**Listing for locating text and elements:**

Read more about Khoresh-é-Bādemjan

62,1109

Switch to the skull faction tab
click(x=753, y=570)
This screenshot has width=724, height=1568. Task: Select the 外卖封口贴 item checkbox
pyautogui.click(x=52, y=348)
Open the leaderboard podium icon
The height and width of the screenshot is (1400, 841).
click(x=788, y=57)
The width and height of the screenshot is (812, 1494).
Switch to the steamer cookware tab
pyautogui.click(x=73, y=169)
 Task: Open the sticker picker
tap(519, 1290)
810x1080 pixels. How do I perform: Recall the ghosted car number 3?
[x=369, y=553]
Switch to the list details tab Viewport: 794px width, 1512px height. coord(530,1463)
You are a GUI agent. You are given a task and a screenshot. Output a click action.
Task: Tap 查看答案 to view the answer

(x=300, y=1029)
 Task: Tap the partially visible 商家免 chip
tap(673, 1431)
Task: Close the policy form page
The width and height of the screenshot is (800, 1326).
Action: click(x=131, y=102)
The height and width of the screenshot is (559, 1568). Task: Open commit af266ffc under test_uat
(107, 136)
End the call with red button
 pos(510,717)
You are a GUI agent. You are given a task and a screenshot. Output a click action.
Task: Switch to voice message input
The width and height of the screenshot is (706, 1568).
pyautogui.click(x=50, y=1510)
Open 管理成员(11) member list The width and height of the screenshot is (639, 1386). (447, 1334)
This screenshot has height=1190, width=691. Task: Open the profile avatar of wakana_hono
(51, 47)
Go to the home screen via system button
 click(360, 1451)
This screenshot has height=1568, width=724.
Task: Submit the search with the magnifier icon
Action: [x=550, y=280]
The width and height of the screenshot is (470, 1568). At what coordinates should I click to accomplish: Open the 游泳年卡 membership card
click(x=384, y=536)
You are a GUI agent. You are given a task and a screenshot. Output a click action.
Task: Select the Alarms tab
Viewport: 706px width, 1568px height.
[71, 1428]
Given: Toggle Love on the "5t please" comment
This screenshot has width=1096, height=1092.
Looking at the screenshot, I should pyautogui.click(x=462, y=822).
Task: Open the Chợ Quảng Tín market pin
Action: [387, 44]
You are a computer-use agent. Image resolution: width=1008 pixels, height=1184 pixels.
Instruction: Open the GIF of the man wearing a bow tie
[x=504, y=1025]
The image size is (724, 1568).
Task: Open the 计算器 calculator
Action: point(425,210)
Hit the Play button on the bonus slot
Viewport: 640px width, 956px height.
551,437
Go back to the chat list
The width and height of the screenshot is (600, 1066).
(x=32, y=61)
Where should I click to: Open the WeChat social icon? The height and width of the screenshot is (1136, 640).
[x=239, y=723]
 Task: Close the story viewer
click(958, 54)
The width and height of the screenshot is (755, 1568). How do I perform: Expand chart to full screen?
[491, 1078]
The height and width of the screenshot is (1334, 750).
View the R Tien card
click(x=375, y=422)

**TO BE DONE:**
Rewrite the listing, replacing every "Switch to" with "Change to" and changing nothing else.

**WRITTEN ANSWER:**
Read more about Khoresh-é-Bādemjan

62,1109

Change to the skull faction tab
click(x=753, y=570)
This screenshot has width=724, height=1568. Task: Select the 外卖封口贴 item checkbox
pyautogui.click(x=52, y=348)
Open the leaderboard podium icon
The height and width of the screenshot is (1400, 841).
click(x=788, y=57)
The width and height of the screenshot is (812, 1494).
Change to the steamer cookware tab
pyautogui.click(x=73, y=169)
 Task: Open the sticker picker
tap(519, 1290)
810x1080 pixels. How do I perform: Recall the ghosted car number 3?
[x=369, y=553]
Change to the list details tab Viewport: 794px width, 1512px height. coord(530,1463)
You are a GUI agent. You are given a task and a screenshot. Output a click action.
Task: Tap 查看答案 to view the answer

(x=300, y=1029)
 Task: Tap the partially visible 商家免 chip
tap(673, 1431)
Task: Close the policy form page
The width and height of the screenshot is (800, 1326).
Action: click(x=131, y=102)
The height and width of the screenshot is (559, 1568). Task: Open commit af266ffc under test_uat
(107, 136)
End the call with red button
 pos(510,717)
You are a GUI agent. You are given a task and a screenshot. Output a click action.
Task: Change to voice message input
The width and height of the screenshot is (706, 1568).
pyautogui.click(x=50, y=1510)
Open 管理成员(11) member list The width and height of the screenshot is (639, 1386). (447, 1334)
This screenshot has height=1190, width=691. Task: Open the profile avatar of wakana_hono
(51, 47)
Go to the home screen via system button
 click(360, 1451)
This screenshot has height=1568, width=724.
Task: Submit the search with the magnifier icon
Action: [x=550, y=280]
The width and height of the screenshot is (470, 1568). At what coordinates should I click to accomplish: Open the 游泳年卡 membership card
click(x=384, y=536)
You are a GUI agent. You are given a task and a screenshot. Output a click action.
Task: Select the Alarms tab
Viewport: 706px width, 1568px height.
[71, 1428]
Given: Toggle Love on the "5t please" comment
This screenshot has width=1096, height=1092.
Looking at the screenshot, I should pyautogui.click(x=462, y=822).
Task: Open the Chợ Quảng Tín market pin
Action: [387, 44]
You are a computer-use agent. Image resolution: width=1008 pixels, height=1184 pixels.
Instruction: Open the GIF of the man wearing a bow tie
[x=504, y=1025]
The image size is (724, 1568).
Task: Open the 计算器 calculator
Action: point(425,210)
Hit the Play button on the bonus slot
Viewport: 640px width, 956px height.
551,437
Go back to the chat list
The width and height of the screenshot is (600, 1066).
(x=32, y=61)
Where should I click to: Open the WeChat social icon? The height and width of the screenshot is (1136, 640).
[x=239, y=723]
 Task: Close the story viewer
click(958, 54)
The width and height of the screenshot is (755, 1568). How do I perform: Expand chart to full screen?
[491, 1078]
The height and width of the screenshot is (1334, 750).
View the R Tien card
click(x=375, y=422)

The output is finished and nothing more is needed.